The problem:
The output must match the entries below exactly, with pictures removed.
** Opening Exercise input block **
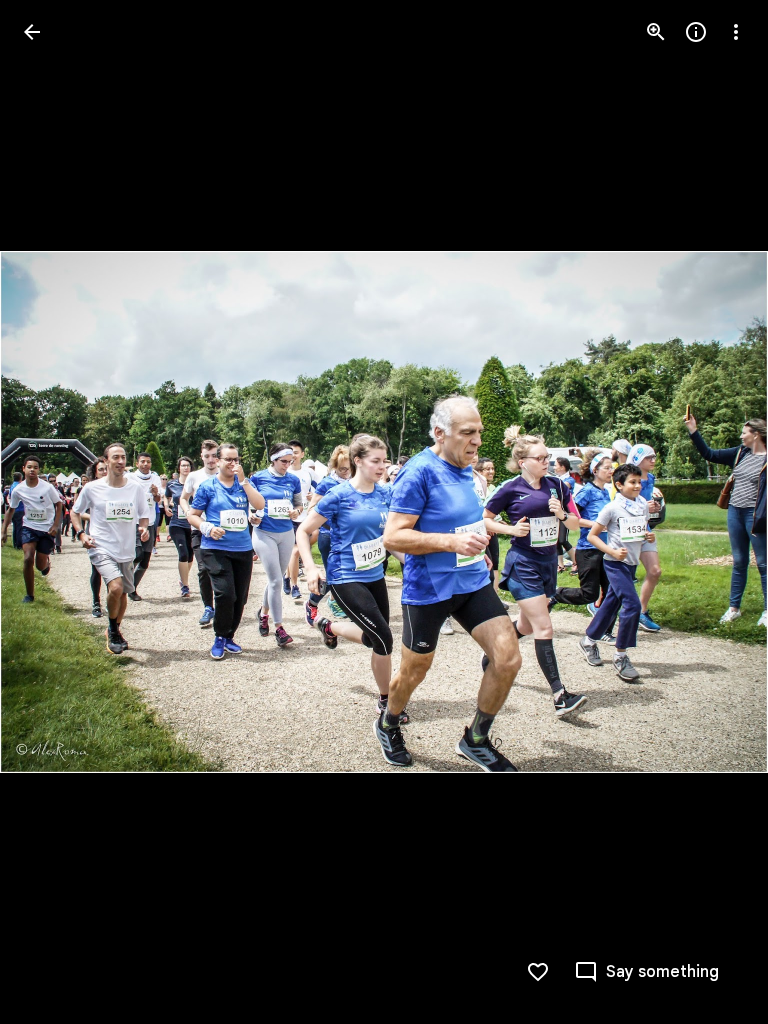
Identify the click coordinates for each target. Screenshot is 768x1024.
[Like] (538, 972)
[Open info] (696, 32)
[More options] (736, 32)
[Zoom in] (656, 32)
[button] (56, 512)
** Closing Exercise input block **
Answer section:
Identify the click coordinates for each target. Screenshot is 768x1024.
[Like] (538, 972)
[Open info] (696, 32)
[More options] (736, 32)
[Zoom in] (656, 32)
[button] (56, 512)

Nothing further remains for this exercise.